Of course in reality, the idea is available to the public as soon as
they see it. The only problem is, the patent law forbids them from
using it for innovation, business, health, scientific research, etc.


No, the whole purpose of patent law is to make ideas available for
research and innovation as soon as possible. Lets consider the
alternative: Somebody has a bright idea for some new process. If there
were no patent laws, he would keep it secret, and others could not use
it or improve on it. For a patent, you have to disclose the idea, so
that any competent person in the field can use it. In return, you
receive royalties from anybody making _commercial_ use of your idea.

In an ideal world at least this protects the interest of both the public
(technical and scientific progress is available as soon as possible) and
the inventer to obtain the just rewards for it.

That patents, especially in the software industry, have become an
obstacle rather than a catalyst for progress has to do with the wrong
application of patent law, especially in the US:
- Patents are awarded on things that were, for good reason, excluded
from patentability (algorithm, discoveries).
- Patents are unjustifiably broad, covering things later invented by
others.
- Patens are awarded despite prior art.


Of necessity, any invention or copyrighted work intended for public
dissemination _has_ to be presented for sale to the public, but that
doesn't mean that the author's or inventor's exclusive rights to the
works are abridged in any way.


You may want "exclusive rights" to some information, but the reality is
that once somebody else knows that information you no longer are the
exclusive holder of the information.

If somebody copies my software, I dont lose my copy.

---
But you _do_ lose the income which was rightfully yours had they
bought the software instead of copying/stealing it.
---

Rightfully yours my ass. Unless you are referring to your right to pay
an armed group to ensure a monopoly enterprise.


No. Wealth can be generated only by work, that is a fundamental rule of
macroeconomics.
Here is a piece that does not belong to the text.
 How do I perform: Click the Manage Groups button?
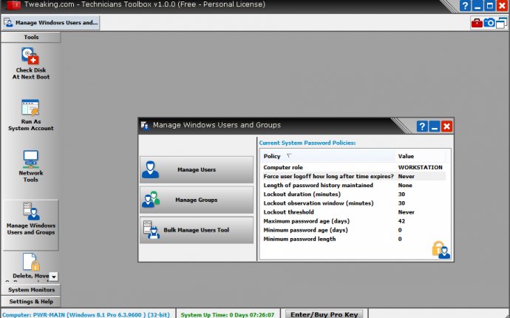pos(197,200)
If I write software, or if I make an invention, or if I
create a work of art, my work goes into the creation of something new.
Is it not fair then that I should be the one who profits from the wealth
created?

If, say, a blacksmith turns a piece of iron into a horse-shoe, he uses
work to transform an object into something more usable, that is more
valuable. When he turns over that horseshoe to a rider, he gets paid for
his trouble. Even if the rider gave the smith the piece of iron to work
with, the smith still has the right to payment for his work.

In the same way a software author has the right to earn a living from
the work of his hands (or brain, as the case may be). That it is
technically _easy_ to take that income away from him doesn't make it
morally _right_. And so we have laws to protect us from those who want
to take away from us the fruits of our labour, laws against physical
theft as well as against the theft of intellectual property.

Of course it is the right of anyone to donate his work, by working for a
charity for example or by making software available under a free licence
(e.g. GPL). But that they do under their own free will, they should not
be forced to do it (that's called communism) nor should others be
allowed to just take it away (that's called theft).

It is very, very, *very* different to stealing a physical object from
someone.


As you can see from the above, it is basically a similar thing,
differences in detail (and in the applicable law) none-withstanding.